→ **WORK INSTRUCTIONS**
1 > In the divorce ruling excerpt, what combined value did the court assign to the jewelry, art, and other personal property it gave Gary?
2 > In the divorce ruling excerpt, rewrite the part that opens with "So the asset" and closes with "for that finding.", replacing "frustrating" with "disappointing".
3 > Carry the divorce ruling excerpt forward from its final sentence.

→ **SELECTED EXCERPT**
○ ○ ○ ○ ○

So the asset is marital in the sense that it was established during the marriage and it was an asset to be considered in dividing, but the Court finds that there’s no future equity share that is divisible, and so other than those monetary amounts, the Court awards the interest in the LLC to [Gary] 100 percent, and I certainly understand that it’s frustrating. We help our spouses be successful, and they take our great ideas and they incorporate them into their business, and we give input to their endeavors, but in the end, I’m bound by the existing law, which says that this isn’t a marketable asset unless he’s running it, and . . . so that’s the basis for that finding.
¶5Regarding the tangible marital assets, the court found that there was $292,285 equity in the home, resulting in a share of $146,142.50 for each party. The court nevertheless awarded the home to Melissa, explaining that Gary’s share of the equity would be “used to offset the other property awards in this case.” The court also allocated a vehicle worth $25,000 to Melissa. The court awarded Gary four vehicles and a trailer. The first three vehicles were valued at $29,600, $17,833, $51,450. The fourth vehicle, which still had money owing on it, had $4,000 in equity. The trailer was valued at $8,000. The court additionally distributed to Gary jewelry, art, and other personal property having a combined value of $57,590. The court valued all these assets “as of the date of divorce.”
¶6With respect to the parties’ joint bank accounts, the court decided that it would be more appropriate to divide these accounts as they stood at the time of the parties’ separation rather than at the time of divorce. The court stated that it did this
because it was the clearest picture of what the parties’ asset actually was. Since then, they’ve each gone on to either save money [or spend money]. She saved money. It appears he spent money. So that seemed to be the fairest division of the cash accounts . . . given how long the separation has been, over a year.
¶7The court also ordered that Melissa’s retirement accounts, valued as of the date of divorce, be split equally between the parties. The court determined that the American Express account was not divisible in the divorce because it was Melissa’s separate property. The court then concluded that “if my math is correct, that should leave a wash on all of the property.”

○ ○ ○ ○ ○

→ **DATASET**
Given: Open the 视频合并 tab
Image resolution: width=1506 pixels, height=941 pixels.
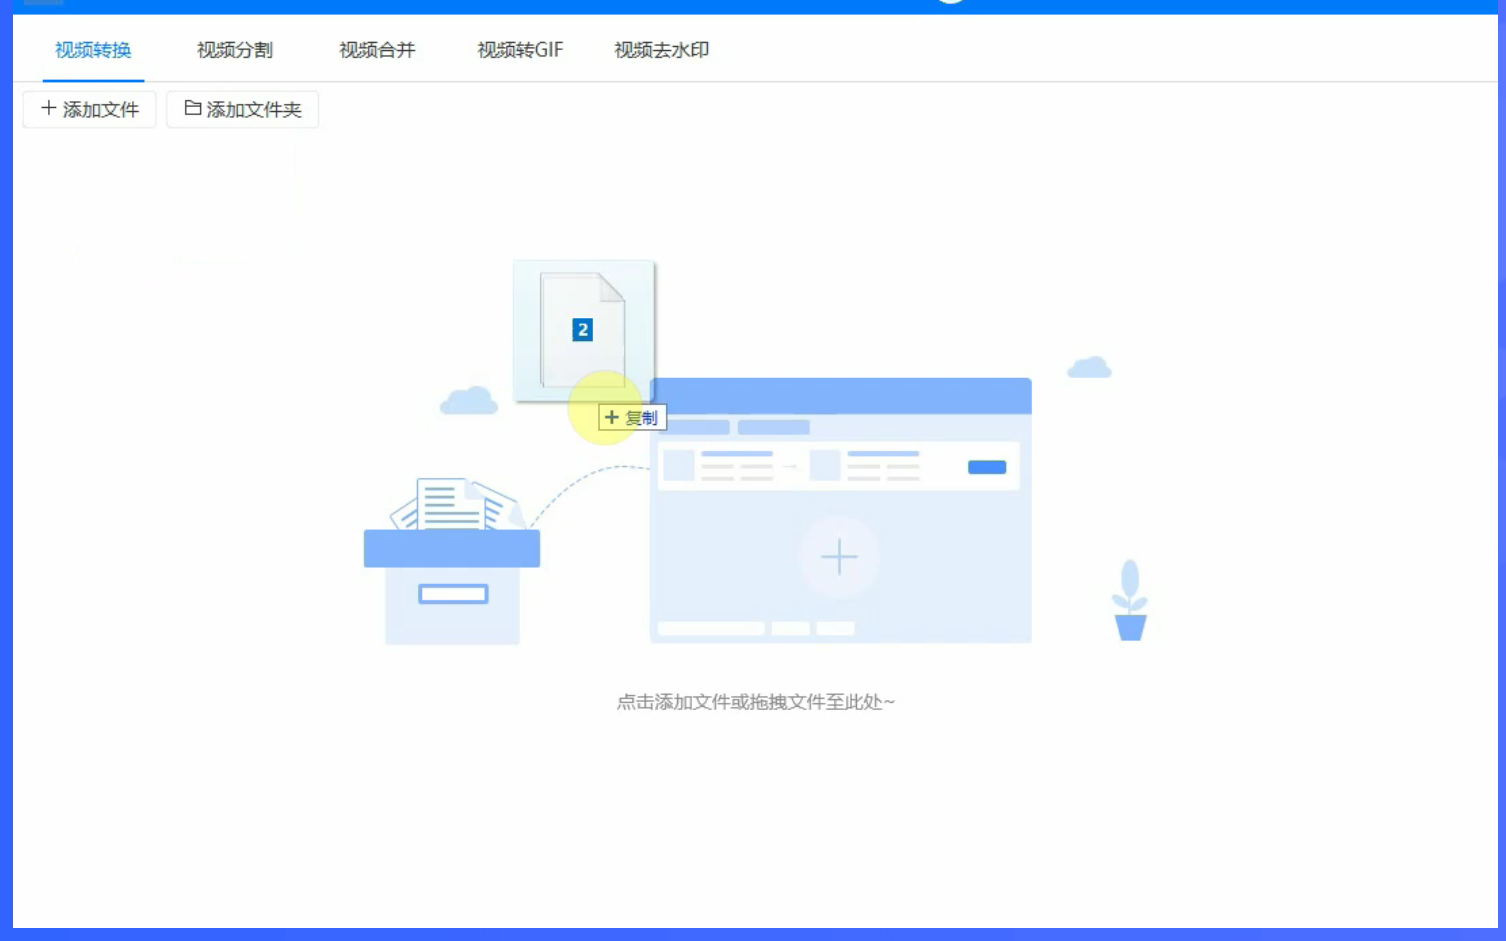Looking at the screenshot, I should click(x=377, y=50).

○ ○ ○ ○ ○

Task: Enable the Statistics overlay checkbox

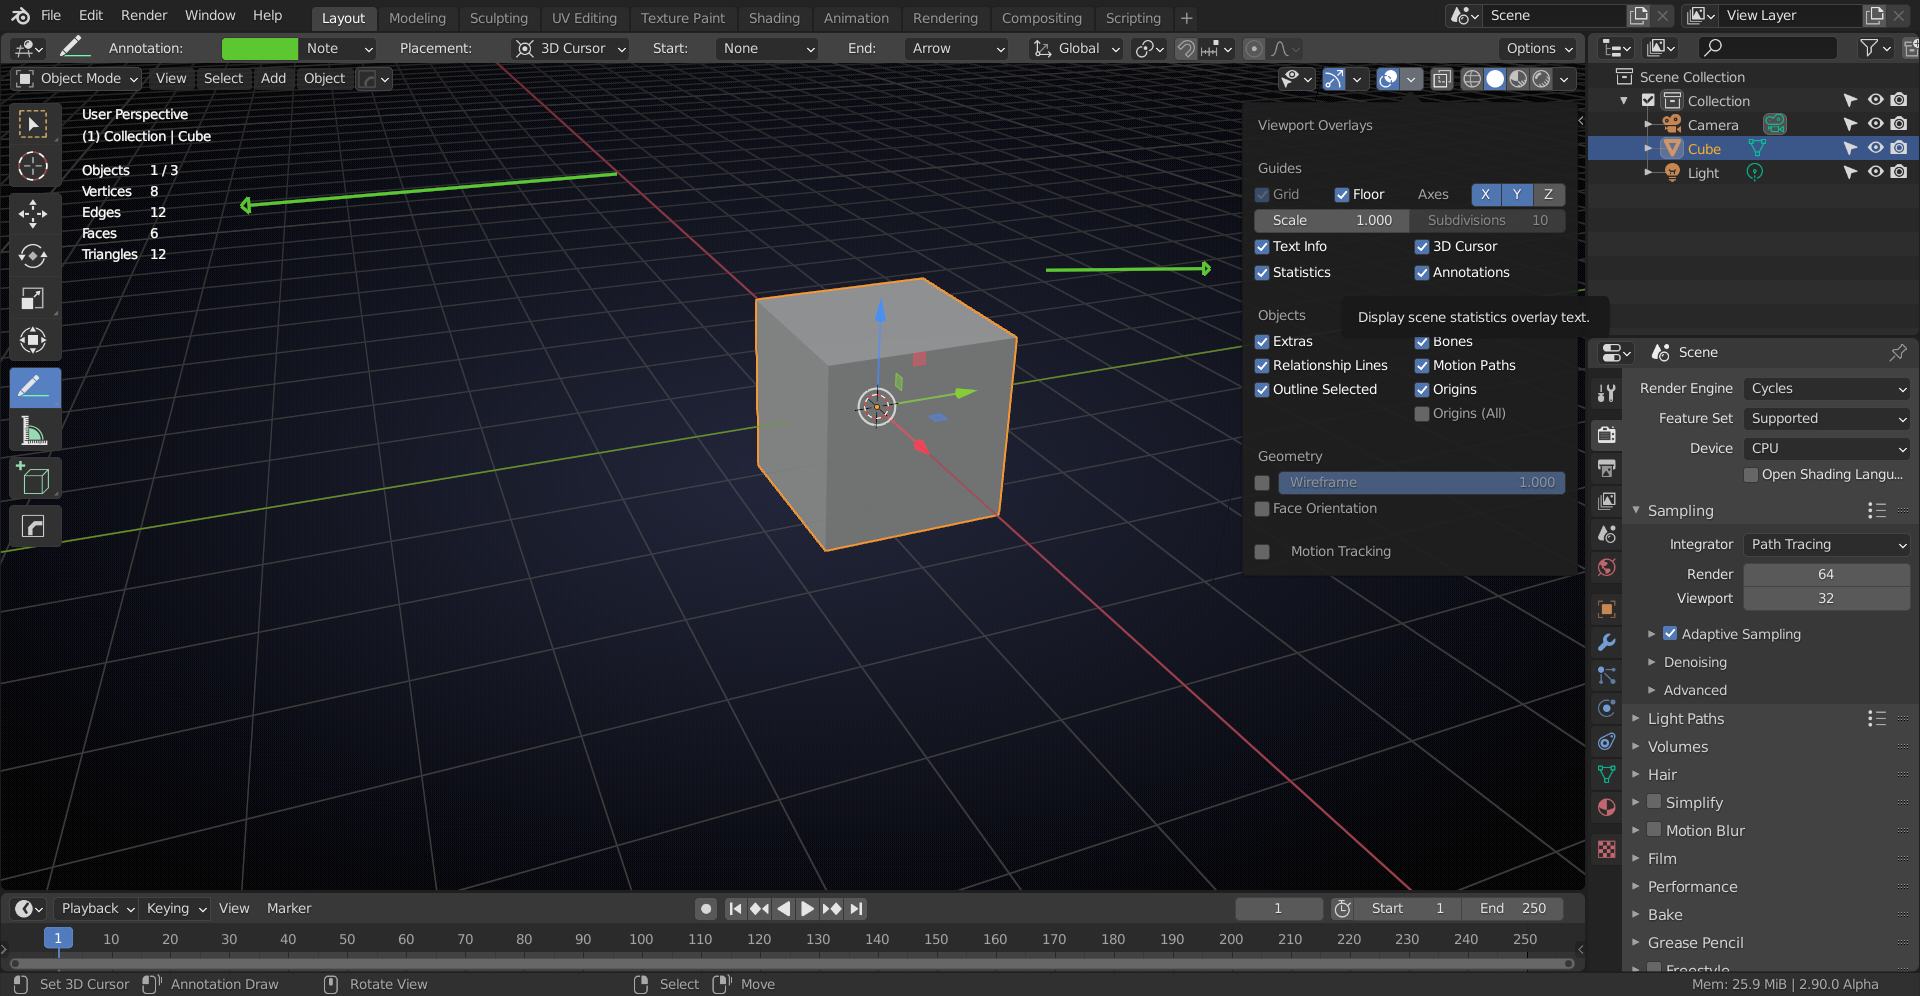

○ ○ ○ ○ ○

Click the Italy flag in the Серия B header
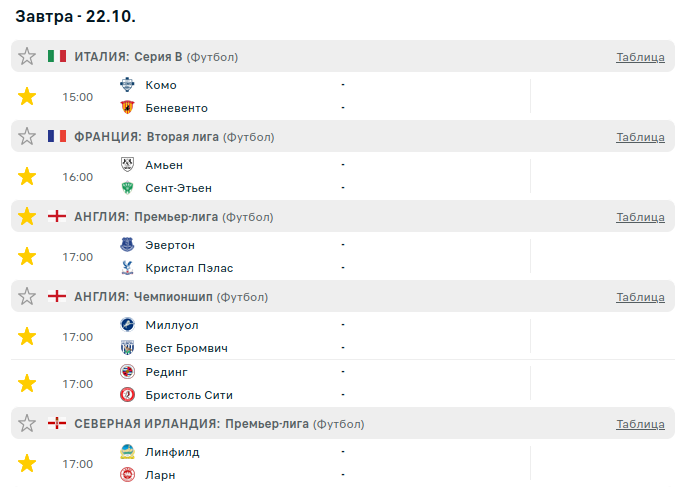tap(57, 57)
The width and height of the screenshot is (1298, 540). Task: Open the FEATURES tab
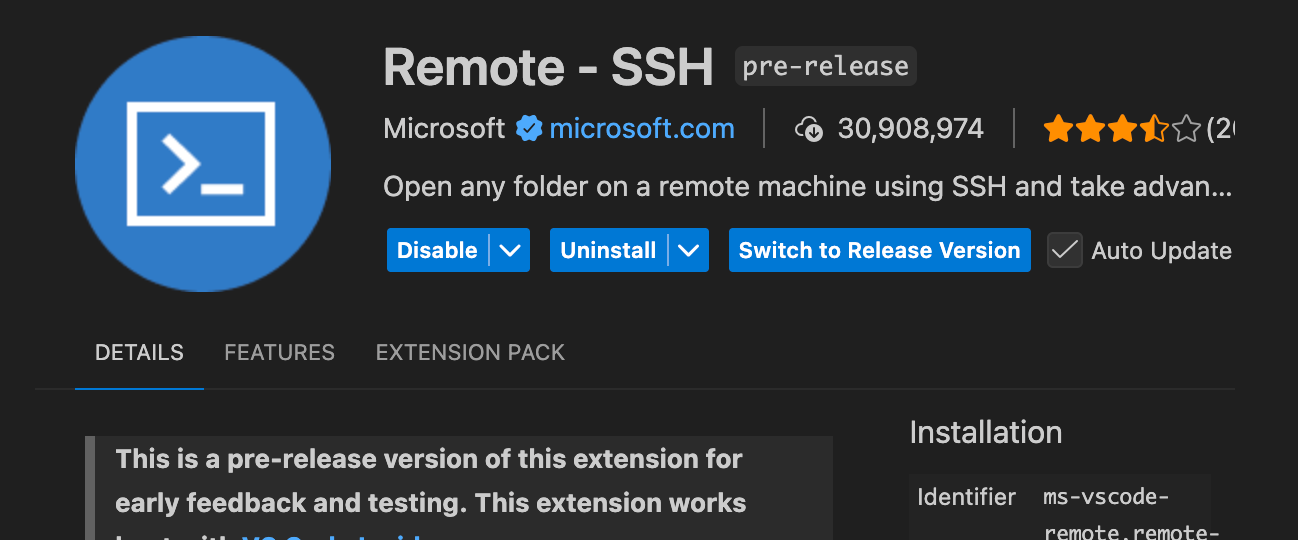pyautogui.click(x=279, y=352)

○ ○ ○ ○ ○

→ **RESULTS IN ORDER**
1 > $57,590

2 >
So the asset is marital in the sense that it was established during the marriage and it was an asset to be considered in dividing, but the Court finds that there’s no future equity share that is divisible, and so other than those monetary amounts, the Court awards the interest in the LLC to [Gary] 100 percent, and I certainly understand that it’s disappointing. We help our spouses be successful, and they take our great ideas and they incorporate them into their business, and we give input to their endeavors, but in the end, I’m bound by the existing law, which says that this isn’t a marketable asset unless he’s running it, and . . . so that’s the basis for that finding.

3 >
¶8In response to this ruling, Gary filed a post-trial motion, in which he argued that the court’s division of marital assets was “not equal.” He asserted that the court awarded a total of $396,793 in marital assets to Melissa, which included (1) the home at $292,285, (2) half the business account at $2,500, (3) half the profits from the business from the time of separation to the time of divorce at $15,008, (4) a vehicle at $25,000, (5) half the balance in two bank accounts existing at the time of separation at $12,000, and (7) the American Express account at $50,000.4 Gary then argued that the court awarded him only $197,981 in marital assets consisting, of (1) half the business account at $2,500, (2) half the profits from the business from the time of separation to the time of divorce at $15,008, (3) the four vehicles valued at a total of $102,883, (4) the trailer at $8,000, (5) the personal property items at $57,590, and (6) half of the two bank accounts at $12,000. Gary asserted that, as a result, Melissa received $198,812 more than he did—$148,812 once the $50,000 American Express Account is subtracted from Gary’s calculation. See supra note 4. In essence, Gary’s position was that the court’s math was in fact quite wrong when it mused that, “if my math is correct, that should leave a wash on all of the property.”
¶9 The court subsequently issued a written order memorializing its findings and rulings at trial. In that order, regarding the award of the marital home to Melissa, the court conceded that
[a]lthough the Court endeavored to equally divide the assets in the case, with [Gary] receiving the majority of high-value personal property to offset his share of equity in the home, the final division of property does not equally divide the value in the marital home. Nevertheless, the Court believes the division is equitable, based on all circumstances in the case.
[Gary] would like the home sold, with the cash divided equally. But the costs of sale would likely deplete most of the difference in the equity division. Neither party would benefit from those lost funds and [Melissa] would be left without a home. Additionally, although the Court awards [the business to Gary], it is apparent that [Melissa] significantly contributed to making [the business] a success. Her contribution to the business is not quantifiable. But the overall division of property and assets in this case is equitable, when the business is considered.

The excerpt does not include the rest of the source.